À deux mois de son 50e anniversaire, Bernard Hopkins devrait songer à retrouver les autres baby-boomers en Floride. Au lieu de cela, il regardera de haut sa chaise berçante et poursuivra sa quête amorcée il y a près de 30 ans, passant de nouveau le K.-O. au temps qui passe pour livrer un autre combat de championnat du monde.

Hopkins, «The Executioner» («Le Bourreau»), est le vétéran incontesté de l'histoire de la boxe. Il fait paraître des boxeurs comme Jersey Joe Walcott ou Joe Louis pour des amateurs, eux qui ne se sont battus «que» jusqu'à la fin de la trentaine.

Et Hopkins ne compte pas se retirer. Celui qui maîtrise autant l'art de l'entrevue que du direct s'est récemment amusé avec les journalistes. S'assurant qu'un enregistreur était bien en fonction, il s'est penché avant de débiter les questions qu'il a si souvent entendues au cours des 10 dernières années.

«Bernard, comment te sens-tu? Bernard, pendant combien de temps comptes-tu encore te battre? Bernard, pourquoi n'es-tu pas à la retraite?»

Hopkins s'est redressé, tout sourire, satisfait de son trait d'humour.

«Je ne fais qu'apprécier le voyage», a-t-il ajouté.

Le prochain arrêt de ce voyage surviendra samedi, à Atlantic City, quand il affrontera l'artiste du knock-out russe Sergey Kovalev pour l'unification des titres WBA, IBF et WBO des mi-lourds. Kovalev a une fiche de 25-0-1 avec 23 K.-O.. Il fait figure de favori à 3 contre 1 pour ce combat qui sera présenté sur les ondes de RDS au Québec.

Ce combat ferait un excellent film: un vieillissant boxeur de Philadelphie contre une machine de boxe russe. Tout ce qui manque, c'est James Brown.

«Nous avons une statue de Rocky et ce n'est même pas un vrai type, a dit Hopkins du champion fictif de Philadelphie. Ce que je fais, ils ne pourraient pas l'écrire dans un scénario. Personne ne le croirait. «Ce gars-là? Ce vieux-là? Voyons! Il ne peut pas gagner!» Cette statue est un symbole, mais moi, je suis un champion en chair et en os.»

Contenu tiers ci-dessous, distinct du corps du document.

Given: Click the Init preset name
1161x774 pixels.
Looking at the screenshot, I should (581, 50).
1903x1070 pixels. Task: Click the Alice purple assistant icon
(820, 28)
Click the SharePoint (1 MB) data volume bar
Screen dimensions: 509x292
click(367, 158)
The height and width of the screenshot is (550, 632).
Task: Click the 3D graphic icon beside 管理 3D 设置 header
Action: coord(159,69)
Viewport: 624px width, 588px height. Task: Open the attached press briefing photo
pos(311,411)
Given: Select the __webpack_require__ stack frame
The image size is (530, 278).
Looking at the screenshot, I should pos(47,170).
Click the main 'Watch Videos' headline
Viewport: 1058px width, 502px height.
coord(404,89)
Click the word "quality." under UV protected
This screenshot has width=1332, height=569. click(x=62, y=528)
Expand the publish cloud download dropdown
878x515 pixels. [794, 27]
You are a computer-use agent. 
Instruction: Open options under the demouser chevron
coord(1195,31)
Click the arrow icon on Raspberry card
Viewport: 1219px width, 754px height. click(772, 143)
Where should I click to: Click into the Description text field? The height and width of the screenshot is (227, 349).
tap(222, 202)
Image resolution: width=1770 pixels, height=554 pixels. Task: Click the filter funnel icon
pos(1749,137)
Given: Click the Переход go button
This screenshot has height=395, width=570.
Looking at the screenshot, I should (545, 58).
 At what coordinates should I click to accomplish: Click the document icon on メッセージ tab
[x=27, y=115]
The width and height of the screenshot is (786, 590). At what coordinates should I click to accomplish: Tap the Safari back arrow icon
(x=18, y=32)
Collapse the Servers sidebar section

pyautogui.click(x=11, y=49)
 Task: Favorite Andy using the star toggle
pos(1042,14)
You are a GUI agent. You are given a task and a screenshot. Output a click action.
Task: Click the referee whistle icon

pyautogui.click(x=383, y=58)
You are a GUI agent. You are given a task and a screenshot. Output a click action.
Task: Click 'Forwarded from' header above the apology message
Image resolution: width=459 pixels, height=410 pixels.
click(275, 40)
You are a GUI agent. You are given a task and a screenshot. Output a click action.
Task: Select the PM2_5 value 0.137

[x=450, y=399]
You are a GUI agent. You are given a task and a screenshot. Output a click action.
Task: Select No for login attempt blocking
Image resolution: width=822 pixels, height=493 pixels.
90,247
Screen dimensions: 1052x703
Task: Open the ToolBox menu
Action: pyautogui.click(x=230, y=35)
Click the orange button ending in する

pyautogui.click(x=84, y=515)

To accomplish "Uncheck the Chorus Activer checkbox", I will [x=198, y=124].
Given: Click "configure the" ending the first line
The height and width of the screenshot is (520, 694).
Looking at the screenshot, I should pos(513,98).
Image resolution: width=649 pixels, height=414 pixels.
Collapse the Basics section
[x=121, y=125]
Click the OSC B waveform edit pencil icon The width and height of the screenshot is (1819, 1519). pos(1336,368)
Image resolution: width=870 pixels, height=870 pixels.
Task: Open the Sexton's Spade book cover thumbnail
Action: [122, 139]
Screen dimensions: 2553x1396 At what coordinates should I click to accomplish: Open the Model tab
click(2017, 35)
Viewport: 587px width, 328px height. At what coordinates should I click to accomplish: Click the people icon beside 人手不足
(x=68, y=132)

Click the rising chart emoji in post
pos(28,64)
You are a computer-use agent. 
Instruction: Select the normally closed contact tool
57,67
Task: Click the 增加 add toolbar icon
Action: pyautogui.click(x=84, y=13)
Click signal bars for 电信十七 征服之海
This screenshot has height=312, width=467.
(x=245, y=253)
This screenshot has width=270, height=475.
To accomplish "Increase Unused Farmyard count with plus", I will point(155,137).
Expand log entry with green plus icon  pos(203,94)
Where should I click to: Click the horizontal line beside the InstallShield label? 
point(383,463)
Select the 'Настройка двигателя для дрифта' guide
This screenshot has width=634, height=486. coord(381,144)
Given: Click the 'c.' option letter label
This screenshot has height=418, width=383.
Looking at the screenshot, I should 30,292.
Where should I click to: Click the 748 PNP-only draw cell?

Il procure toujours beaucoup d'énergie à un sport qui a un besoin criant de personnalités et de combats importants. À sa manière.

Hopkins (55-6-2, 32 K.-O.), qui aura 50 ans le 15 janvier, s'est imposé d'énormes sacrifices pour pouvoir se battre jusqu'à un âge aussi vénérable. Il s'est interdit toute boisson, tout dessert et se tient loin de la restauration rapide.

«Je n'allais pas laisser des livres en trop me passer le K.-O.», dit-il.

Hopkins, le plus vieux champion de l'histoire de la boxe, a subi deux revers contre Jermain Taylor et n'a pas été en mesure de battre Chad Dawson en deux combat. Mais si vous lui demandez qui est l'adversaire le plus difficile qu'il a affronté, ces deux noms ne seront pas mentionnés. Pas plus que ceux d'Oscar De La Hoya, Felix Trinidad ou Antonio Tarver.

«Antwun Echols était vraiment un dur de dur, indique Hopkins. Un cogneur solide.»

«Et il vous frappait une fois que l'arbitre avait demandé d'arrêter», ajoute son entraîneur, Naazim Richardson.

«Tavoris Cloud n'était pas un vilain cogneur, indique Hopkins. C'est simplement qu'il n'a jamais pu m'atteindre comme il faut.»

Sans douter de la victoire de son poulain, Richardson, associé à Hopkins depuis les années 1990, craint Kovalev. Il dit du Russe de 31 ans qu'il «est gros et intimidé par personne».

Hopkins et Richardson ont parlé d'un plan de retraite en privé, mais jamais ils ne laisseront transpirer quoi que ce soit de cette conversation. De toute façon, ce n'est pas pour bientôt. Hopkins veut se battre à 50 ans, avec une ceinture à la taille.

«La seule chose qu'il n'a pas faite dans ce sport, c'est d'être déclassé, note Richardson. Je lui ai suggéré de quitter avant que ça ne lui arrive.»

Peu importe quand ce moment viendra, c'est la boxe qui sera la grande perdante.